The Hi-C method allows unbiased, genome-wide identification of chromatin interactions (1). Hi-C couples proximity ligation and massively parallel sequencing. The resulting data can be used to study genomic architecture at multiple scales: initial results identified features such as chromosome territories, segregation of open and closed chromatin, and chromatin structure at the megabase scale.
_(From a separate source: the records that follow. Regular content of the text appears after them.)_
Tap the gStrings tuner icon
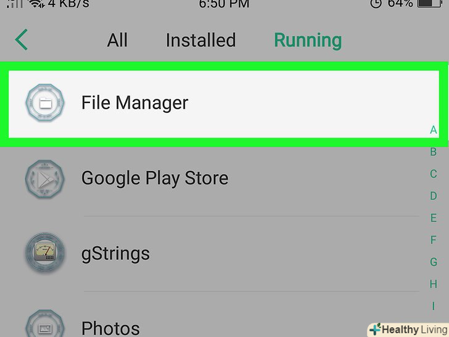This screenshot has width=449, height=337. 44,253
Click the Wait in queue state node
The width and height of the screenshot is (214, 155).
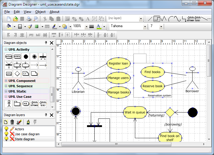135,112
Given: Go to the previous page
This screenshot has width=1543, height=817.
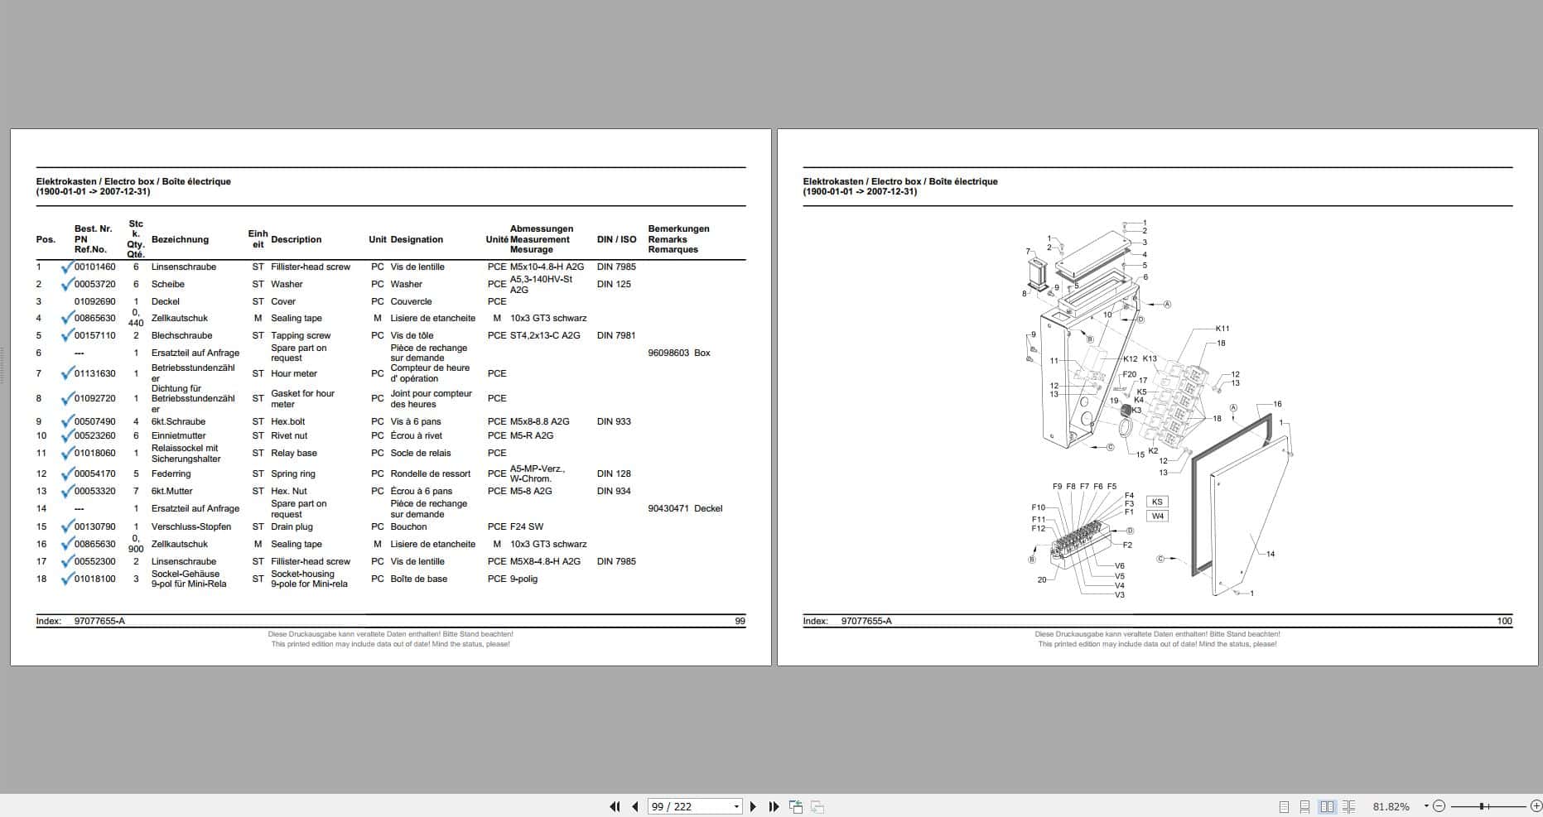Looking at the screenshot, I should [x=634, y=806].
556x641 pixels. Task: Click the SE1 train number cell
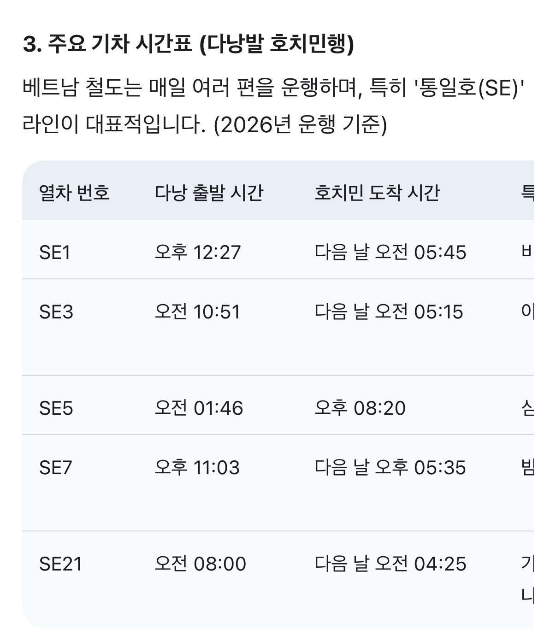pos(55,253)
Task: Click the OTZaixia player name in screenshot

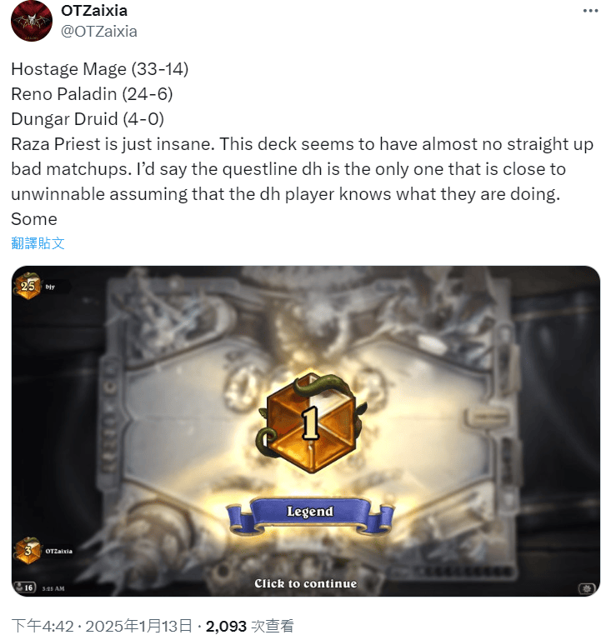Action: [x=59, y=551]
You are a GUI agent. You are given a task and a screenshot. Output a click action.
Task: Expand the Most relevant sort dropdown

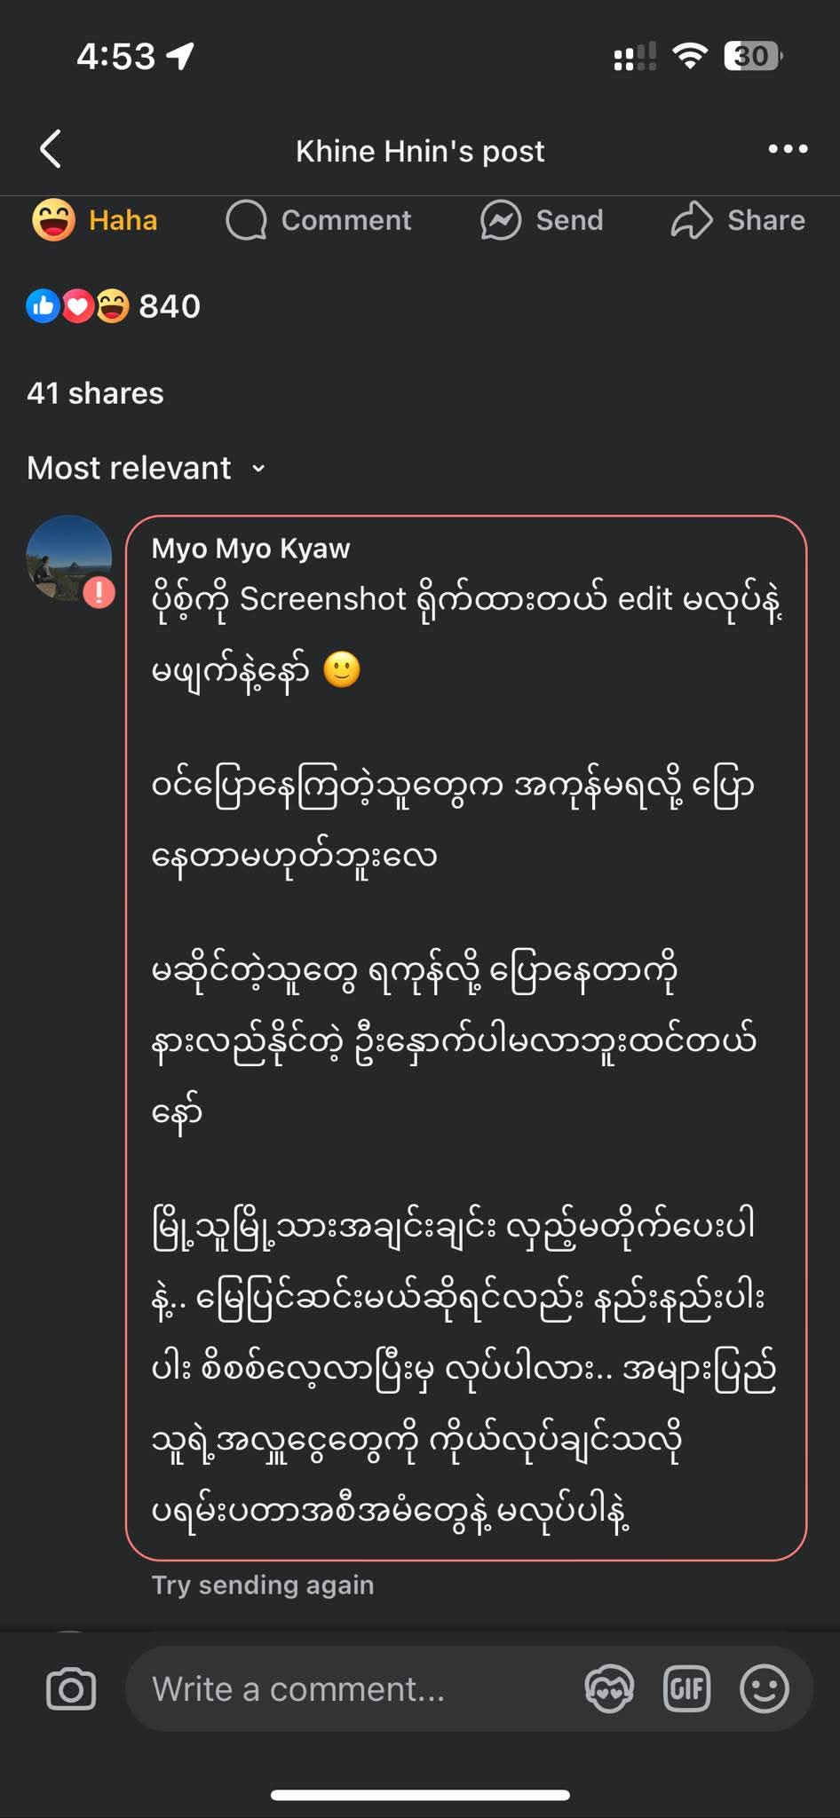[x=147, y=468]
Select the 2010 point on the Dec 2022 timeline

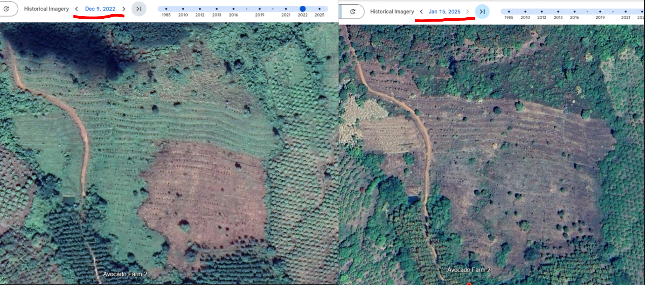(x=183, y=9)
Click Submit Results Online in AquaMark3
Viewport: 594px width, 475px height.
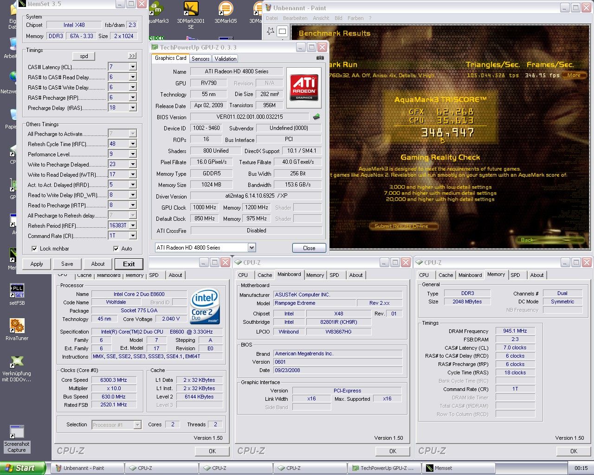(x=401, y=226)
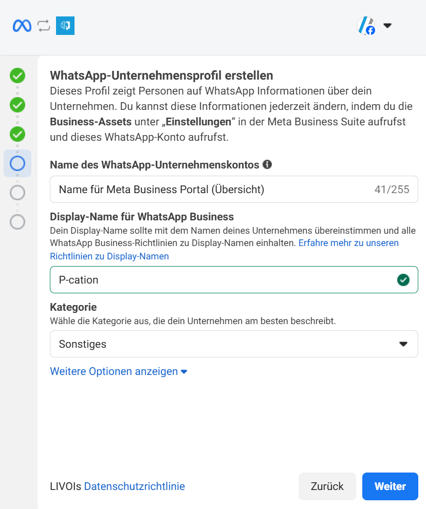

The three-dimensional folding of chromosomes compartmentalizes the genome and and can bring distant functional elements, such as promoters and enhancers, into close spatial proximity 2-6. Deciphering the relationship between chromosome organization and genome activity will aid in understanding genomic processes, like transcription and replication. However, little is known about how chromosomes fold. Microscopy is unable to distinguish large numbers of loci simultaneously or at high resolution. To date, the detection of chromosomal interactions using chromosome conformation capture (3C) and its subsequent adaptations required the choice of a set of target loci, making genome-wide studies impossible 7-10.
We developed Hi-C, an extension of 3C that is capable of identifying long range interactions in an unbiased, genome-wide fashion. In Hi-C, cells are fixed with formaldehyde, causing interacting loci to be bound to one another by means of covalent DNA-protein cross-links. When the DNA is subsequently fragmented with a restriction enzyme, these loci remain linked. A biotinylated residue is incorporated as the 5′ overhangs are filled in. Next, blunt-end ligation is performed under dilute conditions that favor ligation events between cross-linked DNA fragments. This results in a genome-wide library of ligation products, corresponding to pairs of fragments that were originally in close proximity to each other in the nucleus. Each ligation product is marked with biotin at the site of the junction. The library is sheared, and the junctions are pulled-down with streptavidin beads. The purified junctions can subsequently be analyzed using a high-throughput sequencer, resulting in a catalog of interacting fragments.
Direct analysis of the resulting contact matrix reveals numerous features of genomic organization, such as the presence of chromosome territories and the preferential association of small gene-rich chromosomes. Correlation analysis can be applied to the contact matrix, demonstrating that the human genome is segregated into two compartments: a less densely packed compartment containing open, accessible, and active chromatin and a more dense compartment containing closed, inaccessible, and inactive chromatin regions. Finally, ensemble analysis of the contact matrix, coupled with theoretical derivations and computational simulations, revealed that at the megabase scale Hi-C reveals features consistent with a fractal globule conformation.
This method was used in the research reported in Lieberman-Aiden et al., Science 326, 289-293 (2009).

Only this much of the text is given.